Get Lost in Vermont – Vermont’s Naked Summer of 1937

Vermont’s Naked Summer of 1937

Are you ready for a wild and unexpected journey through Vermont’s history? Fasten your seatbelts and get ready to be transported back to the summer of 1937, where temperatures soared, rainfall was scarce, and clothing was optional. That’s right, you heard me correctly, Vermont’s Summer of 1937 was the year that this great state experienced a nudity trend unlike anything seen before or since.

Sometimes it feels like the internet hasn’t come to Vermont.  News of what happens here, including odd historical fads, never leave the boundaries of this great state.  No trend was more unusual than Vermont’s Summer of 1937.  A summer marked by high temperatures, low rainfall, and nudity.  (Record scratch)  Yes, 1937 was the year Vermont went nude.
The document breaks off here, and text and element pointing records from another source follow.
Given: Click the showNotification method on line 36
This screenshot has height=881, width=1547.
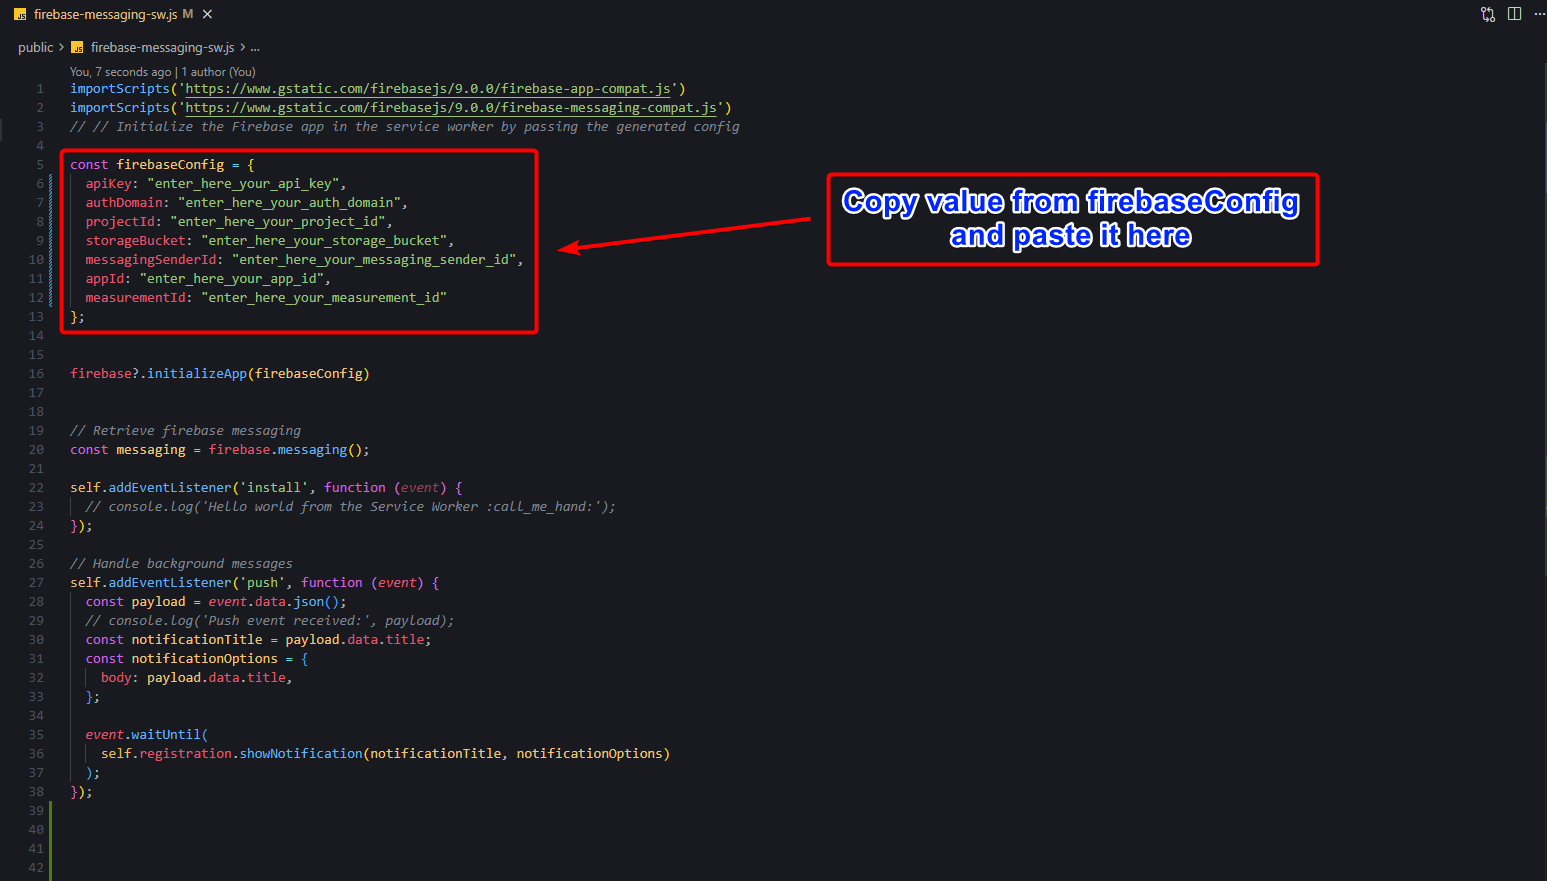Looking at the screenshot, I should 301,754.
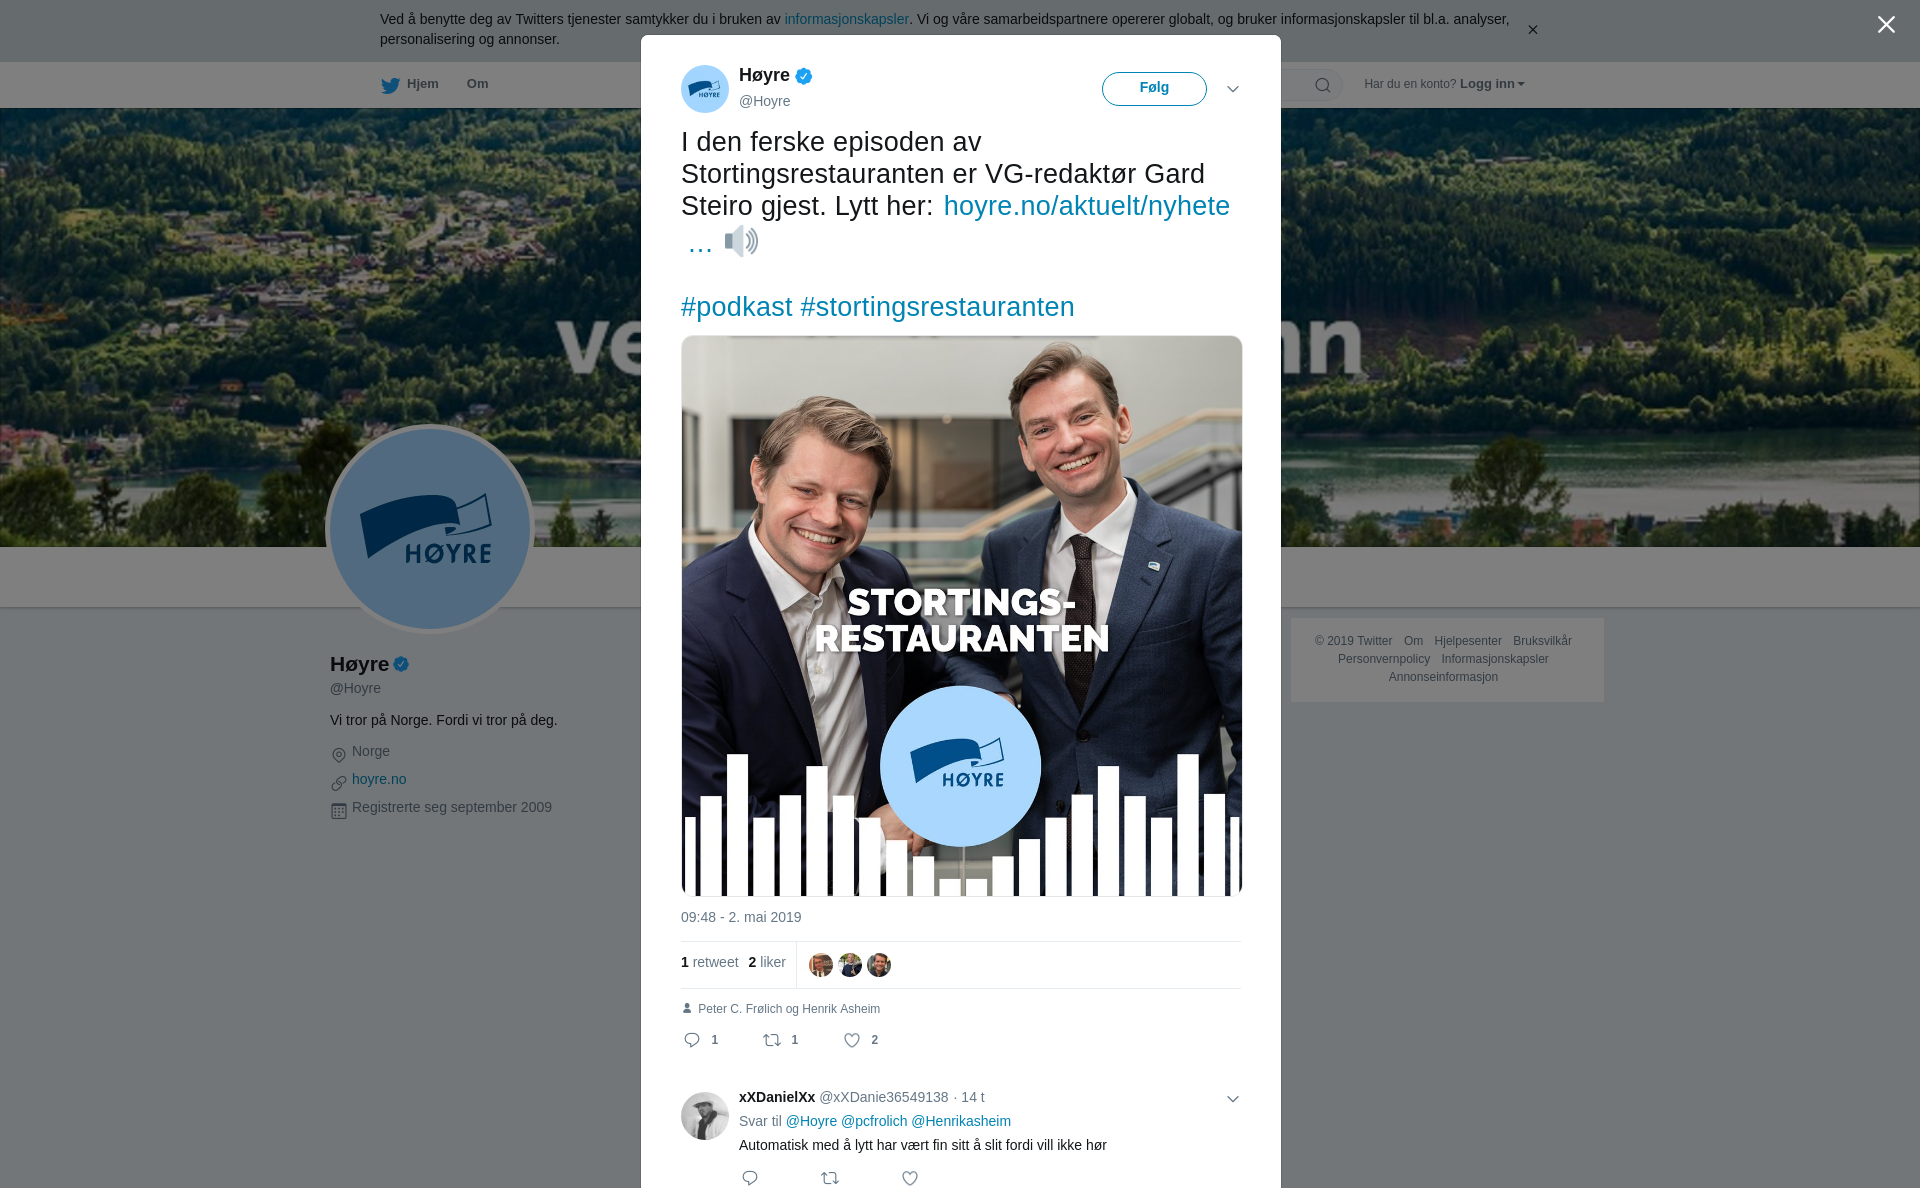Open the hoyre.no/aktuelt/nyhete link
1920x1188 pixels.
pyautogui.click(x=1087, y=206)
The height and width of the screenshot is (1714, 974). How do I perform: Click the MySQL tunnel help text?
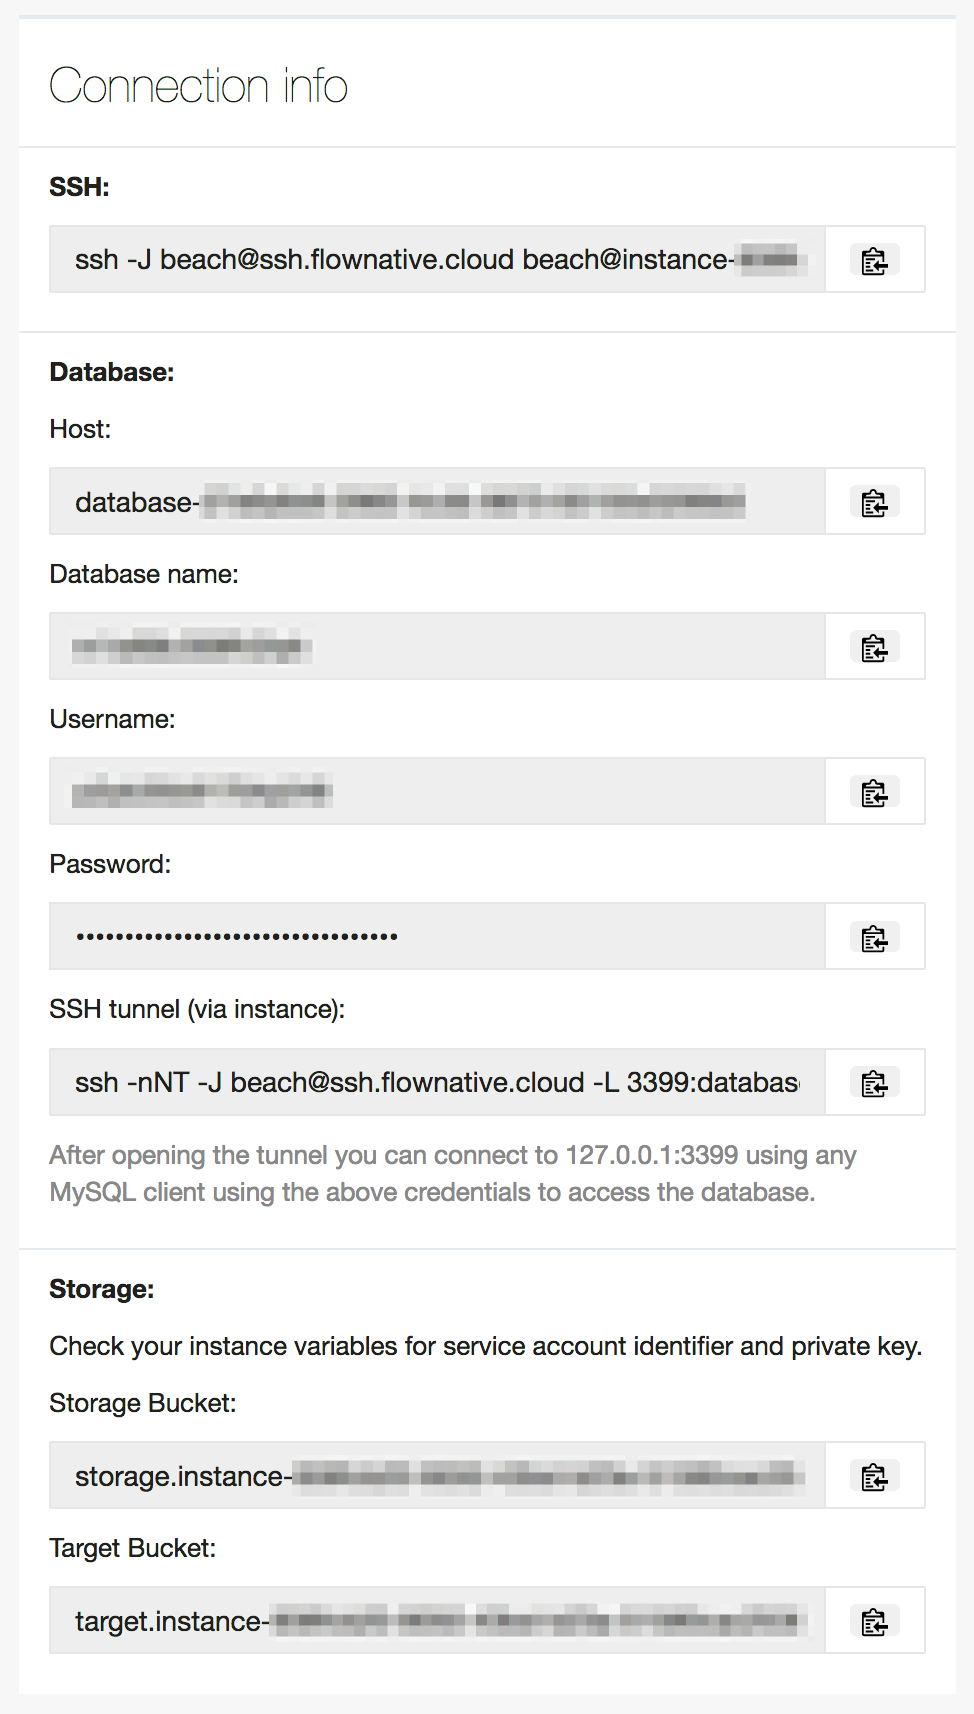tap(452, 1173)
Vermonters are not accustomed to southern-style heat so when average temps rose above ninety and stayed there for the first time in its history, clothes came off.  The trend began in of all places a church; St. Catherine of Alexandria nestled in the hills Rutland Vermont in 1937, led by a Reverand Jonathan Branchad, third cousin of the city’s mayor.  During Sunday service on a 97-degree day, he convinced his congregation the best way to beat the heat was to remove their clothes and go out into town united by God in the manner they entered the world.

The very next day, imagine walking down the streets of small-town Vermont and seeing farmers, bank tellers, and even roofers all in their birthday suits, basking in the scorching heat, and united by their love for God.  The nudist trend spread extended north until just about everyone in Vermont was enjoying the breeze a bit more than anywhere else in the country.  The folks in New York and New Hampshire wanted no part of this and banned the nude Vermonters from their stores and restaurants.

Finding evidence of Vermont’s naked summer is not easy, you’ll need to travel to remote parts of the state or dig through bins of your Aunt Edna’s old photos.  With a little digging, you can find artifacts like a photo from the 1937 Vermont Open golf tournament, where nearly all the players were in the buff, with nothing but their golf clubs and trophies to cover their modesty.  A photo in the locker room at Southern Vermont National Golf Club from the 1937 Vermont Open tournament when nearly all the golfers played sans clothing documents the odd occurrence.  The tournament winner,  Cy Swanton, liked the idea so much that he played in the buff again in 1938 but missed the cut.

The trend ended in  August when a cold front dropped the temperature by 40 degrees. Governor Aiken decried in his famous speech, “Alright Vermonters, God is telling you the fun is over put your damn clothes back on.”  There was a plaque in the rectory at St. Catherine’s church marking the fad but the plaque was taken down in the 70s after Reverand Jonathan Branchad was outed as a bit of a perv.